Sîn mendongak mendengar panggilan dari Mia, gadis mungil yang rutin menjadi teman mengobrolnya setiap malam belakangan ini, kemudian dia bangkit dari duduknya dan menghampiri gadis itu.
"Lihat." sepasang mata Mia membulat dan berbinar-binar, menunjukkan seekor kupu-kupu berwarna biru-hitam yang tengah hinggap di salah satu buku jarinya.
"Kau kedatangan tamu." ujar Sîn.
Mia memperhatikan kupu-kupu di tangannya dengan nyaris takjub, mengamat-amati sayap indahnya yang mengepak lembut, tersihir akan kecantikan makhluk itu.

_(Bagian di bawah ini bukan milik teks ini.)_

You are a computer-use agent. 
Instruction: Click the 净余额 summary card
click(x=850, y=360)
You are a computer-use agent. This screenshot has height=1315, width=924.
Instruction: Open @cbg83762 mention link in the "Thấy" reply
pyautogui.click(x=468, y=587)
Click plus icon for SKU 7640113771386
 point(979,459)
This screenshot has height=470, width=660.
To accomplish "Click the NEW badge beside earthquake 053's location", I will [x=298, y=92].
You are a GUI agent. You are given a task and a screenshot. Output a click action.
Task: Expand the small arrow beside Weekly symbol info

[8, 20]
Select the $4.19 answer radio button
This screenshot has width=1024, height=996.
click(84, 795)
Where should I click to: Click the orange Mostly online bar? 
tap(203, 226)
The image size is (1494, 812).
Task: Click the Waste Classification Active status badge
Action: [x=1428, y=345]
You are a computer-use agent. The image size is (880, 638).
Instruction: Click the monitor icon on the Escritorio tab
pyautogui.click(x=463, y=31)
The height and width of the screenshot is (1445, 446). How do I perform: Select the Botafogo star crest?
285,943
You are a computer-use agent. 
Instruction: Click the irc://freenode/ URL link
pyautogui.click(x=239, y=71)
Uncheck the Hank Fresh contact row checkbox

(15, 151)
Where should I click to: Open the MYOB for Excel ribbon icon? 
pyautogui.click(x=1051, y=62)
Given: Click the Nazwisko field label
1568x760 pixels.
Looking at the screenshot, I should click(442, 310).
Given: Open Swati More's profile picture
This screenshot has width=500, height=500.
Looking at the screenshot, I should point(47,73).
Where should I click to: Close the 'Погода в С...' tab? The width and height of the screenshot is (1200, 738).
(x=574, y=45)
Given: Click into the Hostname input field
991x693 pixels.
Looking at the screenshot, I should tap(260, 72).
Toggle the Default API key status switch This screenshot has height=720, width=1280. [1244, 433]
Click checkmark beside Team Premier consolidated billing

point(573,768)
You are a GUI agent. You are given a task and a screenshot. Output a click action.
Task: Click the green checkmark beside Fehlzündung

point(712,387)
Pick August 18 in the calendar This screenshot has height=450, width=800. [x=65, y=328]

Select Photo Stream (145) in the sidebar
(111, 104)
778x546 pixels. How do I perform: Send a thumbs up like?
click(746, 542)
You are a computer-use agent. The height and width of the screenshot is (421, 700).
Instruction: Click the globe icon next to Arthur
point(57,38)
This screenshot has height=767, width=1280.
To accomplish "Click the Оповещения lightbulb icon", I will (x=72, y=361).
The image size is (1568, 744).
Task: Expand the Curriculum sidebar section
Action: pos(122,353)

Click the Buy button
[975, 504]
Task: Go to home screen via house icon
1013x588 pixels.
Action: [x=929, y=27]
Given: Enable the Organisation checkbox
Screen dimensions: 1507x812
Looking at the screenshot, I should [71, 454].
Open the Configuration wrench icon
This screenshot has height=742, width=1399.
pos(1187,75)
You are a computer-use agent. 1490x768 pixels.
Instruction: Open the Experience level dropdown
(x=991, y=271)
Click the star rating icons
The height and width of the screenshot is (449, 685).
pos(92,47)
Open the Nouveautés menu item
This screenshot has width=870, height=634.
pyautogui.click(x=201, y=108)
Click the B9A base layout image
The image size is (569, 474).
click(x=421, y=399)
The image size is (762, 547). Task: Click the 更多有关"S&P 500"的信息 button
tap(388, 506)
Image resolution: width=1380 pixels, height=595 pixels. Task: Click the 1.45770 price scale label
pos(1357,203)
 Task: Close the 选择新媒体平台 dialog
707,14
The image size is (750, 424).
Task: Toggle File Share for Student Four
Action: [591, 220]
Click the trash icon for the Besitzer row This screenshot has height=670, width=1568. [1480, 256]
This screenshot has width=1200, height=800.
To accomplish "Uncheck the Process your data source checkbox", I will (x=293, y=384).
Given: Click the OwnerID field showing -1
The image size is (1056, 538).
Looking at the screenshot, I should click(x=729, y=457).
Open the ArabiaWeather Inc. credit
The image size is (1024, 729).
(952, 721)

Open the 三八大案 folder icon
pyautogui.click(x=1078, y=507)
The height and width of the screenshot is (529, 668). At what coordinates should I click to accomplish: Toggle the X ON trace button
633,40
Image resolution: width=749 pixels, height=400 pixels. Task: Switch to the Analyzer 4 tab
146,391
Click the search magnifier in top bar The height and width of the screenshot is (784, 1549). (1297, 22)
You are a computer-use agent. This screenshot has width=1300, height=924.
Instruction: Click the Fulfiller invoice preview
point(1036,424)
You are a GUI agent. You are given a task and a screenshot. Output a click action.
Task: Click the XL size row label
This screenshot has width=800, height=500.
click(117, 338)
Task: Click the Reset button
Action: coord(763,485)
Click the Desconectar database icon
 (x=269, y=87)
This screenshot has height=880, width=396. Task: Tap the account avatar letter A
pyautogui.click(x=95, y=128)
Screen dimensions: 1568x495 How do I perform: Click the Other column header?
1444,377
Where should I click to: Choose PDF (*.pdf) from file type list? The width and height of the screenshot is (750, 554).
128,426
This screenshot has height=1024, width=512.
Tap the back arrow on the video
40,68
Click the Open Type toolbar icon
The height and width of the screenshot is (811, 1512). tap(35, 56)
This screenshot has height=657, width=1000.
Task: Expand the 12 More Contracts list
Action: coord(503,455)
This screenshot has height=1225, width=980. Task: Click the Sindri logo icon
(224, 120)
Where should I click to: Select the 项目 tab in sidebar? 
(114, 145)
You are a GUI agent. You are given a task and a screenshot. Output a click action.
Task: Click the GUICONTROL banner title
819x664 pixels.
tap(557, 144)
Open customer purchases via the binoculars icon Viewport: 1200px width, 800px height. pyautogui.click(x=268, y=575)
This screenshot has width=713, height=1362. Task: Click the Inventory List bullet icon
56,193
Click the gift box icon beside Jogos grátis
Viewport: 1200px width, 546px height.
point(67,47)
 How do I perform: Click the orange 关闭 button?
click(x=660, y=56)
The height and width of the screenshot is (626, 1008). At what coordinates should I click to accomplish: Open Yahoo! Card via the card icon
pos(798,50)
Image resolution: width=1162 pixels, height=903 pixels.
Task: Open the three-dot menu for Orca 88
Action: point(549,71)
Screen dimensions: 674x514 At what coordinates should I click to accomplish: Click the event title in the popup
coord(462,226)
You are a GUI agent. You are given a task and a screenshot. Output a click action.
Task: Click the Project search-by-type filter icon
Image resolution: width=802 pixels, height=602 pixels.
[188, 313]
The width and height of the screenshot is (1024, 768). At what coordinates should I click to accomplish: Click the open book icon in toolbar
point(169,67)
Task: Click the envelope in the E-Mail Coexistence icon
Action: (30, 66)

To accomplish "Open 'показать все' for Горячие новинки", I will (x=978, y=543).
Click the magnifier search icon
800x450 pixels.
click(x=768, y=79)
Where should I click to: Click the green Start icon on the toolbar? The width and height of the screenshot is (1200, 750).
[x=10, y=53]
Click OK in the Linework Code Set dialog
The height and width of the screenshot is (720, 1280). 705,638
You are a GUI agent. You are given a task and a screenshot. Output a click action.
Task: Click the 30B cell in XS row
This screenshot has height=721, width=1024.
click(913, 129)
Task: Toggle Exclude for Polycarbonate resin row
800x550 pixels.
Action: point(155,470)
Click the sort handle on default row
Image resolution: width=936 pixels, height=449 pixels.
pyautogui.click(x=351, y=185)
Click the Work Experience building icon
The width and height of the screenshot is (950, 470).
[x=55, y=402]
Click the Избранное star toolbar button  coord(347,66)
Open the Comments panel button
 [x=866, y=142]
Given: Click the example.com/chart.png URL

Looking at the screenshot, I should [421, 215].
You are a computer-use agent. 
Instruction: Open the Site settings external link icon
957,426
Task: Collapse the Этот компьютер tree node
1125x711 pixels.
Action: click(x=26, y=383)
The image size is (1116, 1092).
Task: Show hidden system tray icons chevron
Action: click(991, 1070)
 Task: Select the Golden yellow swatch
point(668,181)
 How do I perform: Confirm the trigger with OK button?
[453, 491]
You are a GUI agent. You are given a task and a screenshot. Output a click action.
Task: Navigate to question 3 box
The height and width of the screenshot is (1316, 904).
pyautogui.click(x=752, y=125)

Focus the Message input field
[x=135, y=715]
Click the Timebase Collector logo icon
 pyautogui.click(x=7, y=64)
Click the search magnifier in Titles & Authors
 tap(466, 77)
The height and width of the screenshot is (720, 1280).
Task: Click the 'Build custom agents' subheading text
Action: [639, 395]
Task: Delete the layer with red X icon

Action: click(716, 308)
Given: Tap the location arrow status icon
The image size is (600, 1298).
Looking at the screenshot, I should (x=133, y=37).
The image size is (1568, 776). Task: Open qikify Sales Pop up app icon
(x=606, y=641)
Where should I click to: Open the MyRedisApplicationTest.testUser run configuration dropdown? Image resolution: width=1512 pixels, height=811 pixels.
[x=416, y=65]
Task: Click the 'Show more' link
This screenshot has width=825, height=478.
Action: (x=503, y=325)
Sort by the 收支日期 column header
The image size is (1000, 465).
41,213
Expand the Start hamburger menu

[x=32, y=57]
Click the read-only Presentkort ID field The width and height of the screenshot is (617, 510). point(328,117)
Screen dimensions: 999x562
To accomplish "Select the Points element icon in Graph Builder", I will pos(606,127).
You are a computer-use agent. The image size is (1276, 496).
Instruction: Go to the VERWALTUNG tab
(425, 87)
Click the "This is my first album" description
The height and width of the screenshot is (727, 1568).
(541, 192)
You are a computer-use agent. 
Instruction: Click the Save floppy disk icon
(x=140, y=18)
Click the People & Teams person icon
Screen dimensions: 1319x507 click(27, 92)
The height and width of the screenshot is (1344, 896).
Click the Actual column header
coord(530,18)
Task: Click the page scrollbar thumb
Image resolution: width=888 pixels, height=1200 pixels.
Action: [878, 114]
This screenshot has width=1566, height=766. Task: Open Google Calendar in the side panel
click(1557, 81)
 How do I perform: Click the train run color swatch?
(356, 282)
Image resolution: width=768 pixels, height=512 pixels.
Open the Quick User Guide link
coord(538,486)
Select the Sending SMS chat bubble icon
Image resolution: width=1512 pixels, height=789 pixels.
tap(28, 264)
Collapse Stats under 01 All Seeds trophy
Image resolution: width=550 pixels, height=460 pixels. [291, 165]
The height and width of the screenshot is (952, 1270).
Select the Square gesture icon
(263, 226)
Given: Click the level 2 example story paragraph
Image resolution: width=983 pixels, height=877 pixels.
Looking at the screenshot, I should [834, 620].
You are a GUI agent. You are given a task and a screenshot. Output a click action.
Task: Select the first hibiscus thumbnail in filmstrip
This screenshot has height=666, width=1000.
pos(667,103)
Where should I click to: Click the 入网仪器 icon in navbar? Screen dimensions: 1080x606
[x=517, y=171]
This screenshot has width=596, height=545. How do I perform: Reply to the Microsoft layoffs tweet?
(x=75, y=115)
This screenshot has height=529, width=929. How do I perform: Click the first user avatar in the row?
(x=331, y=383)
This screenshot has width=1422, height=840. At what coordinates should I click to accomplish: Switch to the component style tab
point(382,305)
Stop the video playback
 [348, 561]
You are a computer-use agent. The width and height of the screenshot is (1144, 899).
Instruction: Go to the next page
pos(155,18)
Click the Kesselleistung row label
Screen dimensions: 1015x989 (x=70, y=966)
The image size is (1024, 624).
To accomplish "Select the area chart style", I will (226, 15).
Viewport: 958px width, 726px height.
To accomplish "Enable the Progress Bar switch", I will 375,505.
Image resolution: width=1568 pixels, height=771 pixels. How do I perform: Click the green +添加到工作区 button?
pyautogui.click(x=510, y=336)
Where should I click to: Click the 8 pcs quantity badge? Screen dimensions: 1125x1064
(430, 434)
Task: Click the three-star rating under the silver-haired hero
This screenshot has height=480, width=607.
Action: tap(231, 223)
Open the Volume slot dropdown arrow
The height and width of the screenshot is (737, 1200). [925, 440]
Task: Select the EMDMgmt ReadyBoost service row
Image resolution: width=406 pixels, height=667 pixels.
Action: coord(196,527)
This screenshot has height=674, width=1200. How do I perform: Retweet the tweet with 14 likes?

"Halo, teman kecil." Mia menyapa dengan lembut, berusaha membuat gerakan sepelan mungkin agar tidak mengagetkan kupu-kupu itu, namun gagal. Mia bersin, dan hewan itu terbang pergi.
"Terima kasih sudah mampir!" Mia berseru ke udara, ke arah kupu-kupu yang terbang semakin jauh. Walaupun hewan itu sudah menghilang dari pandangan, Mia masih tak mengalihkan tatapannya dari langit malam. Kemudian gadis itu berujar pelan, "Apakah menurutmu dia akan membantuku, Sîn?"
"Aku tidak tahu. Sangat banyak kemungkinan." Sîn menjawab jujur, "Tetapi kuharap dia bisa membantumu dalam petualanganmu."
Mia akhirnya menatap Sîn. Sepasang mata gadis itu berkaca-kaca, "Kuharap juga begitu. Dan kuharap, aku tidak akan sendirian lagi."
"Bukankah kau tidak sendirian sekarang?" Sîn menatapnya, lalu mengulurkan salah satu tangannya kepada Mia, menunggu gadis itu menyambutnya.
Mia tersenyum, dia pun menyambut uluran tangan pemuda di hadapannya sembari mengagumi dalam hati rambut putih yang berkilau lembut di bawah sinar rembulan itu. Juga sepasang mata almond-nya yang walaupun segelap malam, tampak hangat dan begitu tulus.
"Kau benar. Kau di sini."
🌕
Biasanya, setiap malam Sîn mengunjungi Mia, keadaan taman selalu hening. Namun berbeda dengan malam ini. Suara ramai dan alunan musik samar-samar terdengar menembus semak dan pepohonan hingga ke tempat mereka berada.
"Kau dengar itu?" tanya Mia bersemangat, "Sepertinya sedang diadakan orkestra taman, jauh di balik air mancur itu."
Mia mendesah panjang. Sîn memperhatikan gestur gadis yang tengah duduk di sampingnya itu, tampak gelisah seolah gatal ingin bergabung dalam keriuhan. Maka Sîn memutuskan untuk menyenangkannya sedikit, sebagai balasan atas tingkah laku si gadis yang selama ini selalu menjadi hiburan pribadi baginya.
"Ayo." celetuk Sîn. Mia mendongak menatap Sîn yang sudah bangkit dan kini mengulurkan satu tangan kepadanya. Mia terkikik ceria, dia menyambut tangan itu dan ikut bangkit.
Mereka bersama-sama berlari kecil ke arah air mancur, lalu berhenti persis di batas lingkaran rumput, sama-sama tahu bahwa gadis itu tak bisa melangkah lebih jauh lagi dari ini.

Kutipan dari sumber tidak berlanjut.